-- start MATERIAL FOR THE TASK --

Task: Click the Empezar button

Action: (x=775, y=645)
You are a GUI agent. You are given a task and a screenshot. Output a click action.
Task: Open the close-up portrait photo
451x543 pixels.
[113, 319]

-- end MATERIAL FOR THE TASK --

#### [GOAL]
Copy every line of the material above, multiplying each coordinate given as an answer by 1.4 and rounding to the nearest whole number, with halves rounded up. Leave every other line and number unchanged.

#### [RESULT]
Task: Click the Empezar button

Action: (x=1085, y=903)
You are a GUI agent. You are given a task and a screenshot. Output a click action.
Task: Open the close-up portrait photo
451x543 pixels.
[158, 447]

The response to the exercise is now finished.